Samsung v.2 Galaxy Fold Rumors; Zuck Argues for Compromise Regulation; Ring Videos = Little Evidence; Apple Joins FIDO Password Replacement Alliance

Samsung may be preparing to roll out the next iteration of the Galaxy Fold, the $2000 folding phone with the disastrous launch last year. 9to5google.com reports that they are shooting for July, and the next gen handset may have an under display camera (no hole punch) and an S Pen, among other features. It will allegedly sport a huge 7.7 inch display when open. The outer display will be bigger, with a corner triangular notch for cam and flash. The new Fold or ‘Fold 2’ (which is code named Champ) will have a stainless steel frame and ceramics. It looks like Samsung will go to the ‘Ultra Thin Glass’ as used on the Z Flip in place of the more delicate plastic. Samsung is expected to show the Note 20 at about the same time.

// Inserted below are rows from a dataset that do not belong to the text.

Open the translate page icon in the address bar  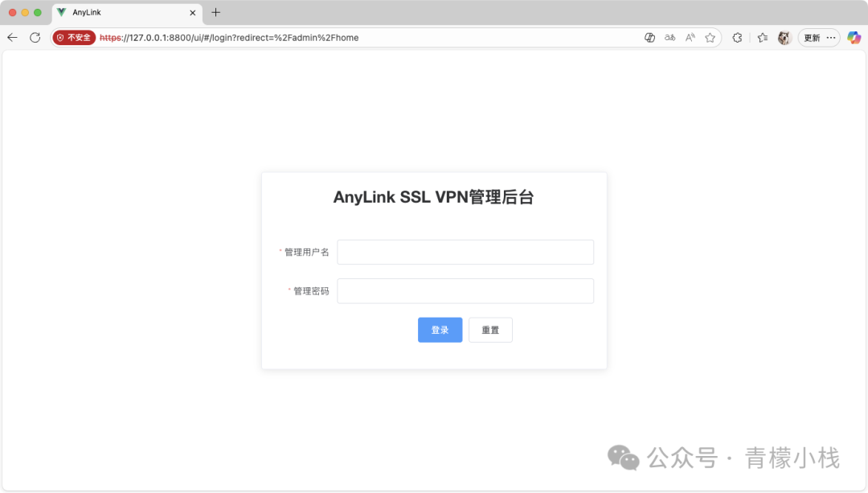point(669,38)
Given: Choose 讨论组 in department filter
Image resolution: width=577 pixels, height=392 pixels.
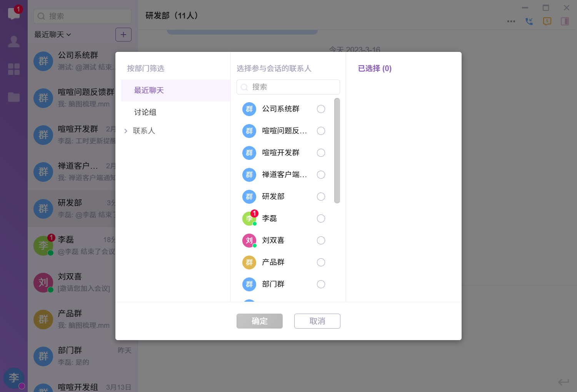Looking at the screenshot, I should point(145,112).
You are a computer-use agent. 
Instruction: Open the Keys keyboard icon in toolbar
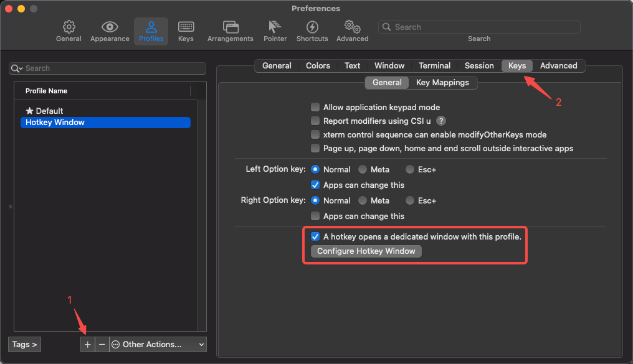186,27
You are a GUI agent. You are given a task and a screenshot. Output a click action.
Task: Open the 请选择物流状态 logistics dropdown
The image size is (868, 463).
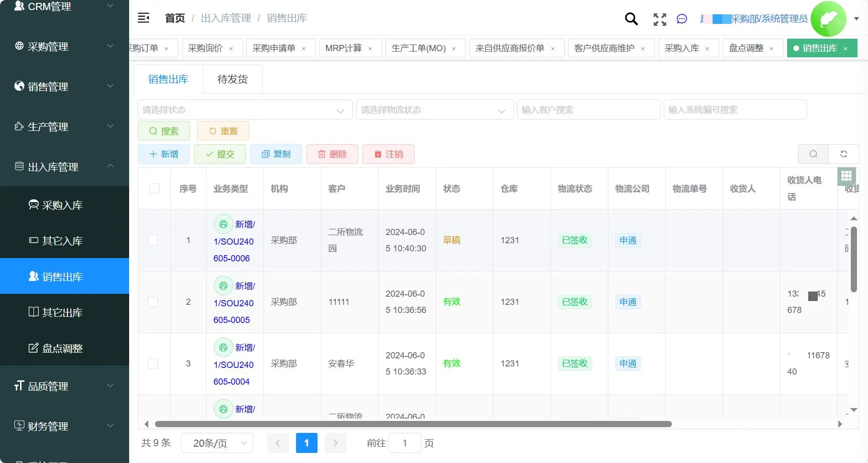coord(434,109)
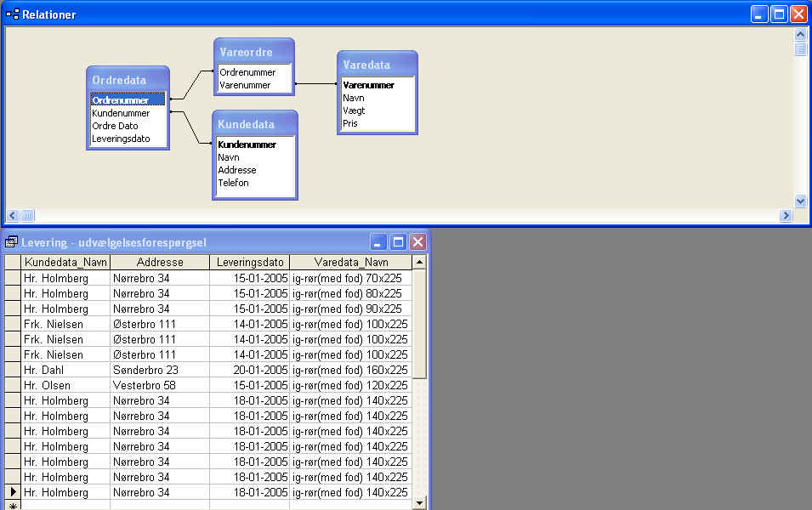
Task: Select Kundenummer field in Kundedata table
Action: click(247, 145)
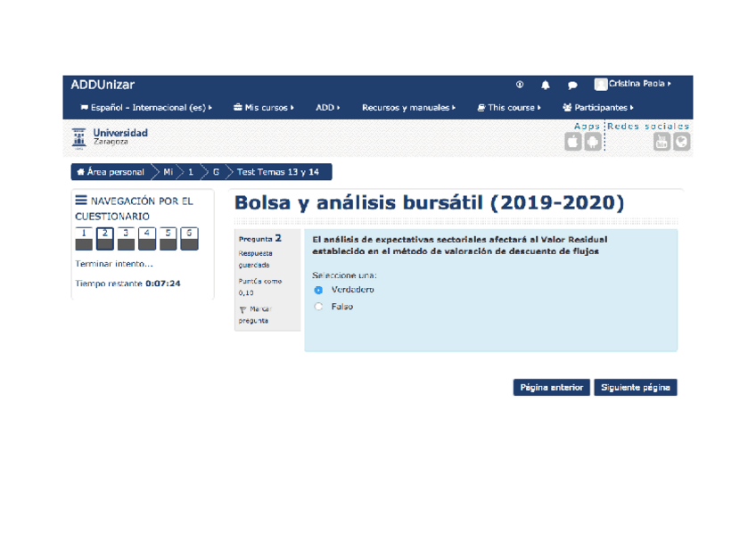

At the Munich Security Conference in Germany, Facebook’s Mark Zuckerberg pitched for (the inevitable) regulation to be somewhere between a telco and a newspaper. According to reuters.com, he claimed the company had improved its work in countering online election interference. He seems to be moving from insisting on being treated purely like a telco, where the company has no responsibility for the information that flows through it, and the more in-depth regulation that papers and other media fall under. Zuck claims Facebook now employs 35,000 people to review online content and implement security measures. He further stated that the budget for this is bigger than the revenue for the entire company when they went public back in 2012. It remains to be seen if the European Union will buy into this ‘middle ground’ type of regulation, however.

Amazon has touted its Ring cameras and their partnerships with law enforcement around the country as helping to reduce crime. There are over 800 law enforcement agencies partnering with them now. NBC News says that despite this, and Amazon’s claim that the doorbell cam reduces burglaries by over 50%, that reduction has failed to materialize. NBC News Investigations interviewed 40 law enforcement agencies in eight states, and found that there is little or no evidence to support Amazon’s claim. They did say that officers spent more time now going over video footage involving disputes by neighbors!

Thirteen of the 40 jurisdictions said they had made no arrests due to Ring footage. Another 13 said they actually could confirm arrests, and two others offered estimates. The NBC team said that large cities like Phoenix, Miami, and Kansas City, MO couldn’t tell them if or how many arrests had been made with the help of the Ring cameras. Amazon itself has said it doesn’t know how many cams have been involved in arrests, or even in helping track package thefts. In late December 2019, Ben Stickle, a professor of criminal justice at Middle Tennessee State University, published one of the first academic studies of porch camera video footage, analyzing 67 videos he and his research team found on YouTube. He found that most of the so-called “porch pirates” were unfazed by the presence of cameras.

Apple has joined nearly every other major tech and e-commerce company now in the FIDO Alliance, the effort to replace password only logins with a secure and fast login experience for websites and apps, using the emerging standard WebAuthn. According to zdnet.com, the Apple browser team added ‘experimental support’ for the standard back in 2018, then last December, added native support for FIDO-compliant security keys like the YubiKey over NFC, USB, or lightening (in iOS 13.3.0) Besides the hardware security key like the Yubi, other compliant secure logins can be made with a biometric ID derived from your PC or smartphones fingerprint sensor, or over a device based authentication program. Let’s all hope this late move by Apple will get the world ready to drive a stake through the heart of the ancient and creaky password logins that annoy us and are relatively easy pickings for hackers.